また処方例11のシロキクラゲ多糖体0.05質量%を、スクレロチウムガム、ジュランガム、カラギーナン及びローカストビーンガムのいずれかの成分0.05質量%に置き換えた組成(処方例12~15)で、同様にして乳液を調製したが、得られた乳液は、いずれもべたつき感、キシミ感、肌のやわらかさの評価において優れていた。
【0042】
<処方例16 オールインワンゲル化粧料>
配合量(質量%)
ナイアシンアミド 5
グリセリン 5
BG 5
ペンチレングリコール 2
ローズマリー葉エキス 0.1
(アクリル酸Na/アクリロイルジメチルタウリンNa)コポリマー 0.75
ポリソルベート60 0.3
ポリソルベート80 0.05
オレイン酸ソルビタン 0.01
イソヘキサデカン 1
(ジメチコン/ビニルジメチコン)クロスポリマー 0.5
ジメチコン 2
テトラエチルヘキサン酸ペンタエリスリチル 3
スクワラン 2
シロキクラゲ多糖体 0.07
ノバラ油 0.03
精製水 残余
(評価)
処方例16のオールインワンゲル化粧料を常法により調製した。得られたオールインワンゲル化粧料は、べたつき感、キシミ感、肌のやわらかさのいずれの評価も優れていた。
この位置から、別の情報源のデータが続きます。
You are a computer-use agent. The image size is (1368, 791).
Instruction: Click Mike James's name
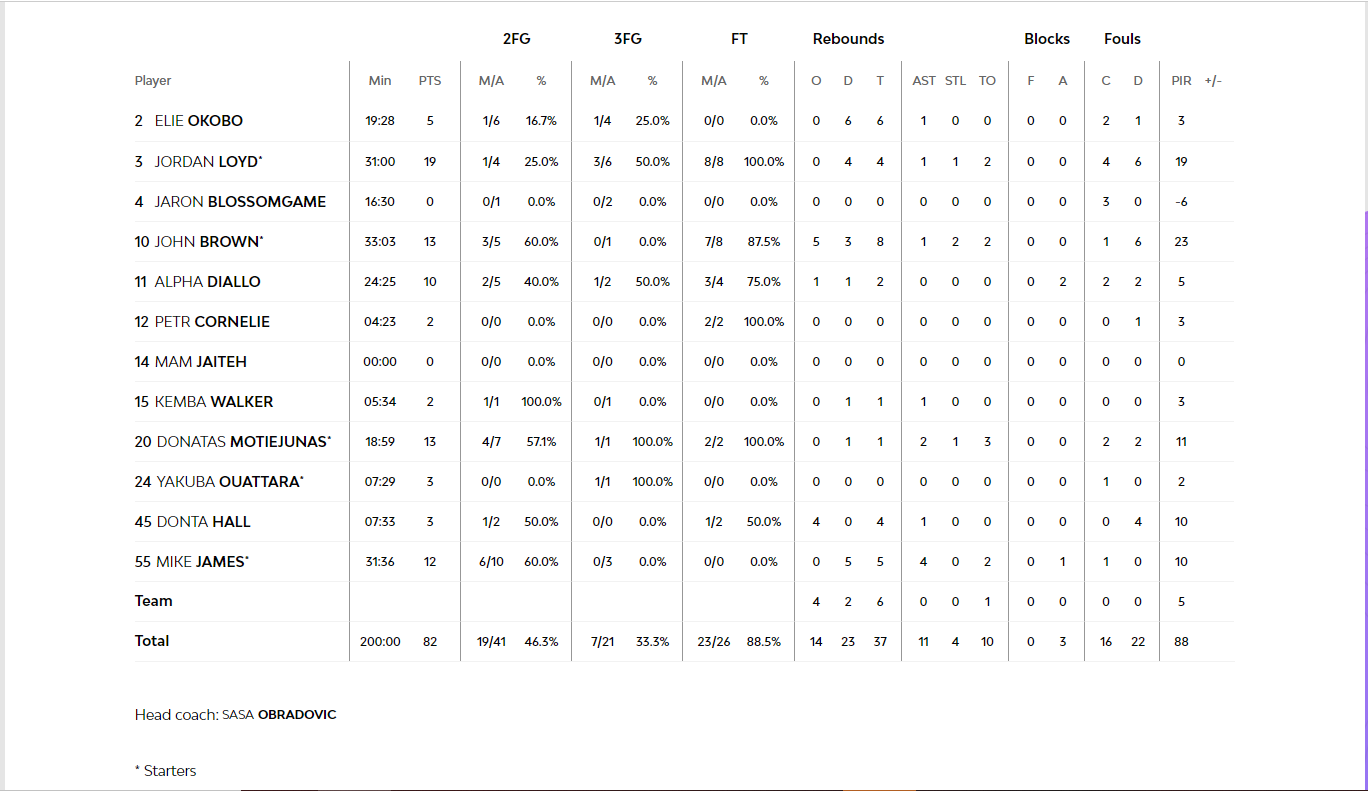point(201,561)
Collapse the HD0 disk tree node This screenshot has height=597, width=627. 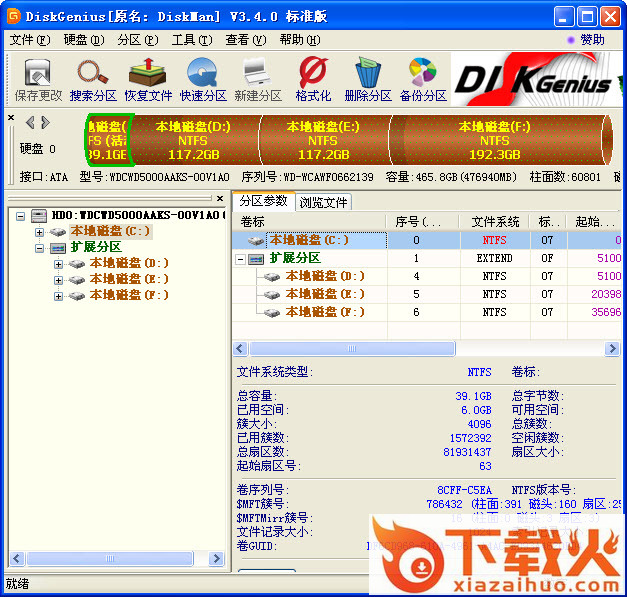[22, 216]
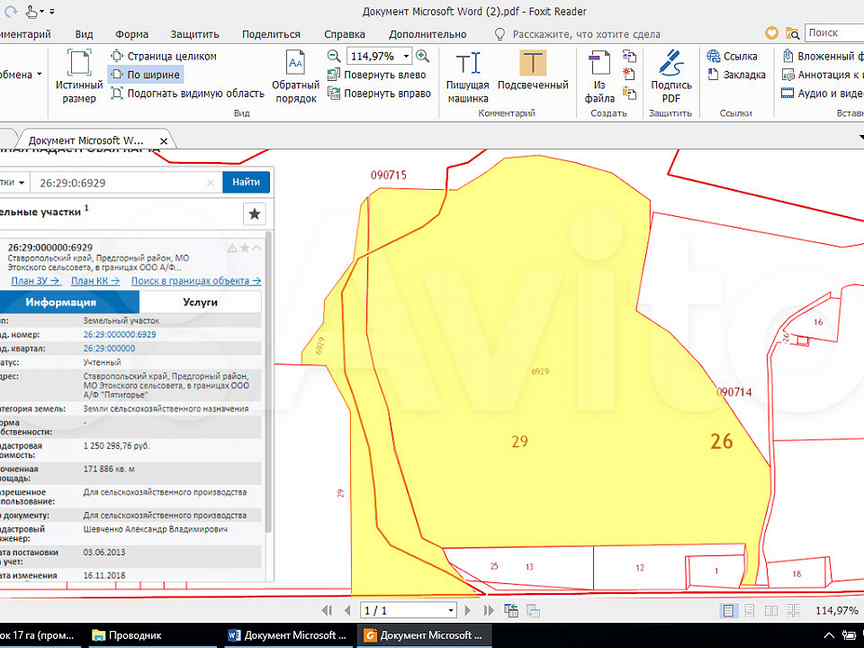Image resolution: width=864 pixels, height=648 pixels.
Task: Open the page number dropdown
Action: coord(451,610)
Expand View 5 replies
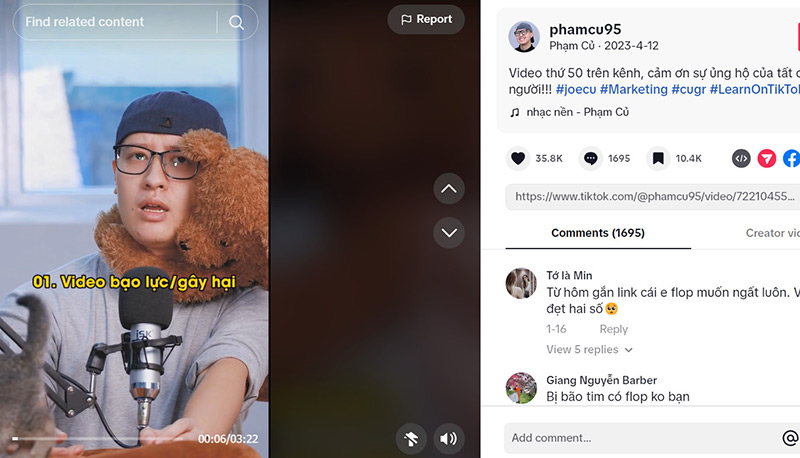The image size is (800, 458). pos(589,349)
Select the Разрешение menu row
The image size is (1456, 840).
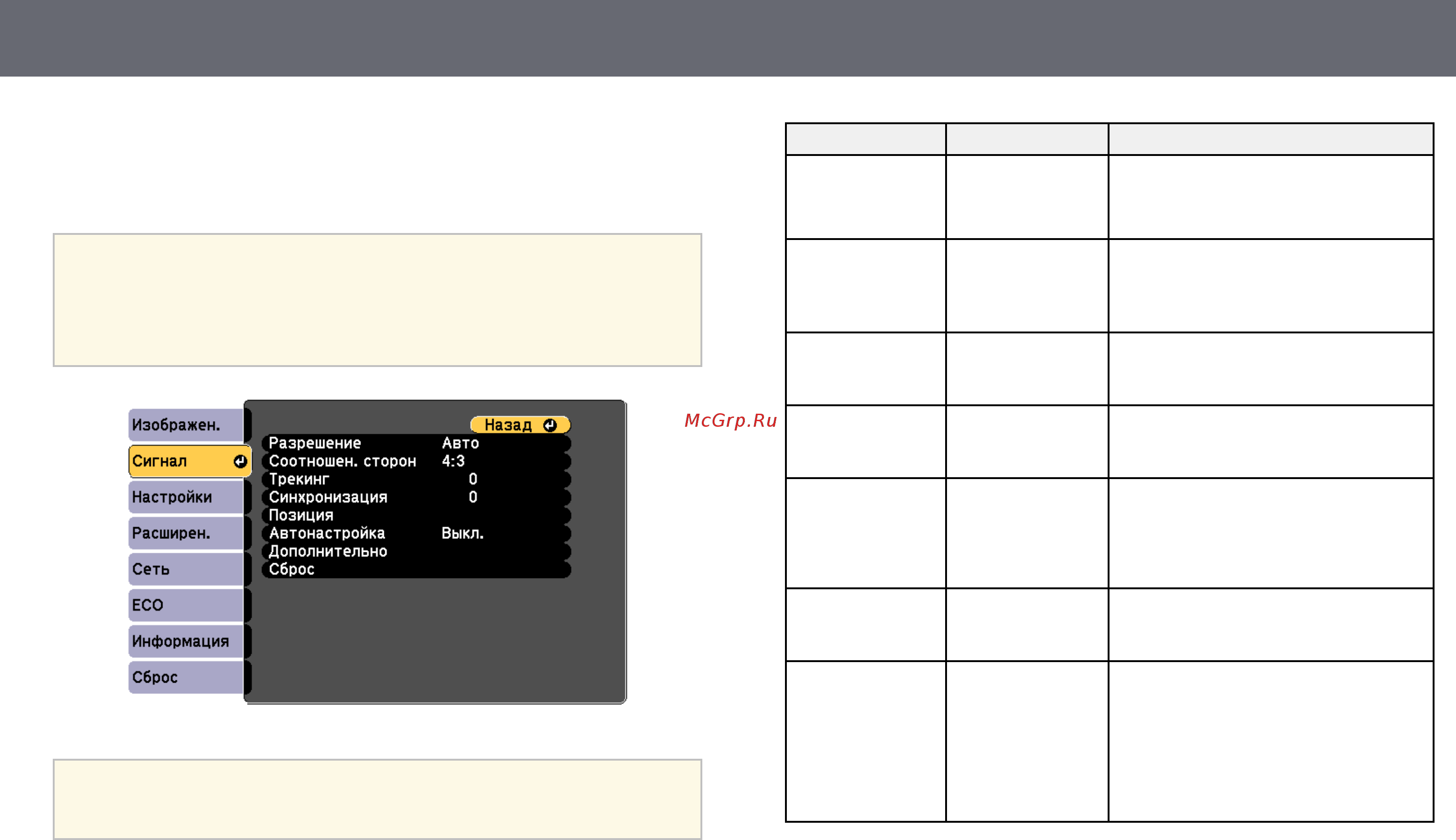417,443
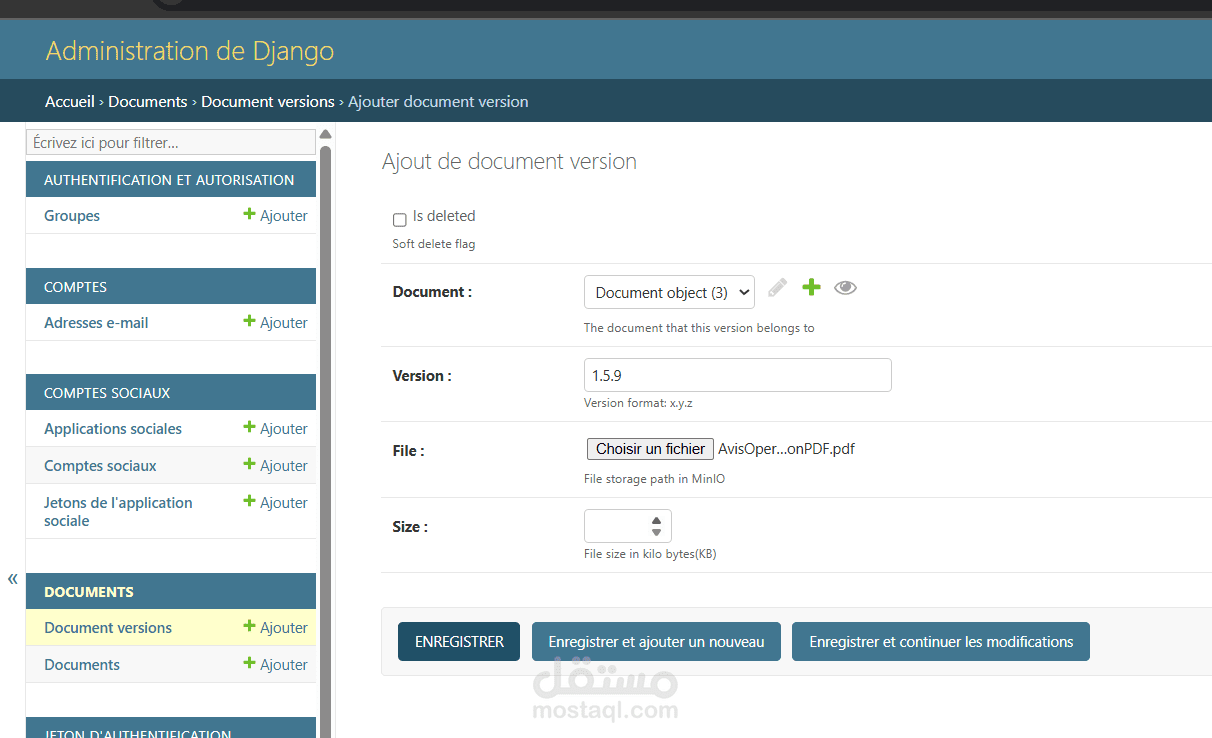This screenshot has height=738, width=1212.
Task: View the selected Document via eye icon
Action: click(845, 288)
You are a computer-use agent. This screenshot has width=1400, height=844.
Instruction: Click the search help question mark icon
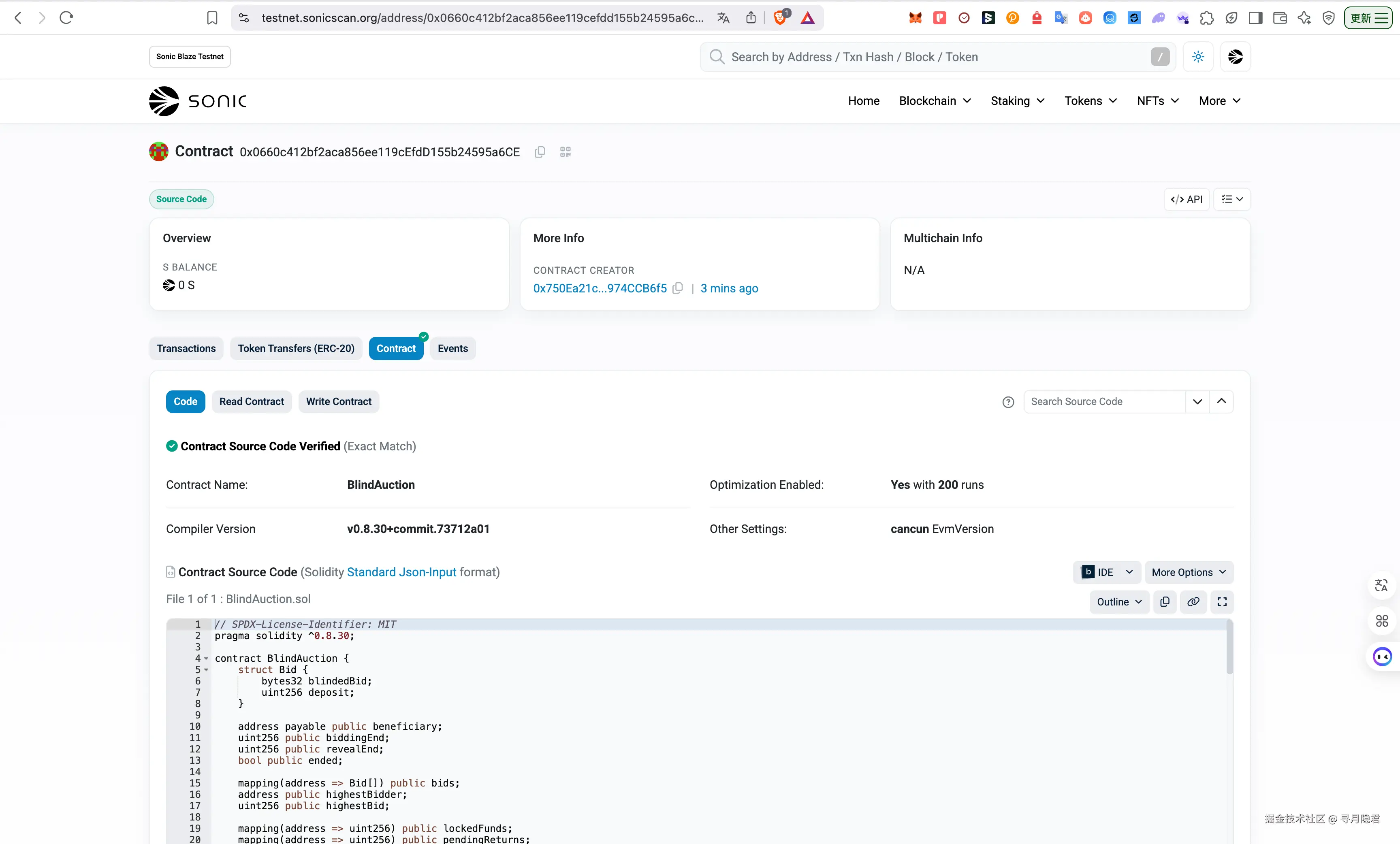pyautogui.click(x=1008, y=402)
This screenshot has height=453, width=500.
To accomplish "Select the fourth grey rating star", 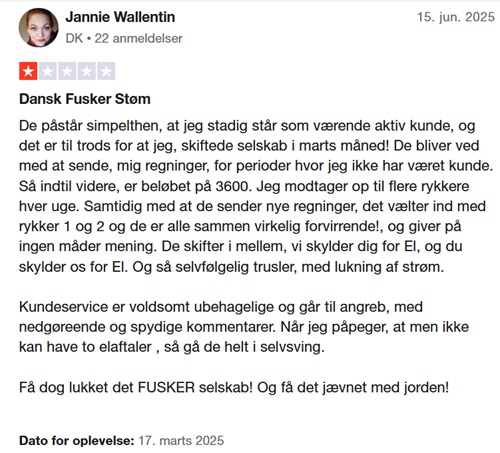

また処方例16のシロキクラゲ多糖体0.07質量%を、スクレロチウムガム、ジュランガム、カラギーナン及びローカストビーンガムのいずれかの成分0.07質量%に置き換えた組成(処方例17~20)で、同様にしてオールインワンゲル化粧料を調製したが、得られたオールインワンゲル化粧料は、いずれもべたつき感、キシミ感、肌のやわらかさの評価において優れていた。
【0043】
以上、実施例1~17、比較例1~4、処方例1~20で示した通り、(A)ナイアシンアミドを化粧料全量に対し3質量%以上と多く含有した化粧料において、(B)(アクリル酸Na/アクリロイルジメチルタウリンNa)コポリマー及び/又は(アクリル酸ヒドロキシエチル/アクリロイルジメチルタウリンNa)コポリマーを化粧料全量に対し0.15~1.5質量%、(C)シロキクラゲ多糖体、スクレロチウムガム、ジュランガム、カラギーナン及びローカストビーンガムから選ばれる1以上を化粧料全量に対し0.005~0.3質量%、(D)多価アルコール、(E)水を含有すると、べたつかず、キシミもなく、肌がやわらかくなるという優れた使用感の化粧料が得られることを確認した。
本発明によりナイアシンアミドを高含有する化粧料であって、べたつき感がなく、塗布後に肌になじませる際に感じられるキシミ感を抑制し、さらに肌のやわらかさが感じられる優れた使用感の化粧料が提供できた。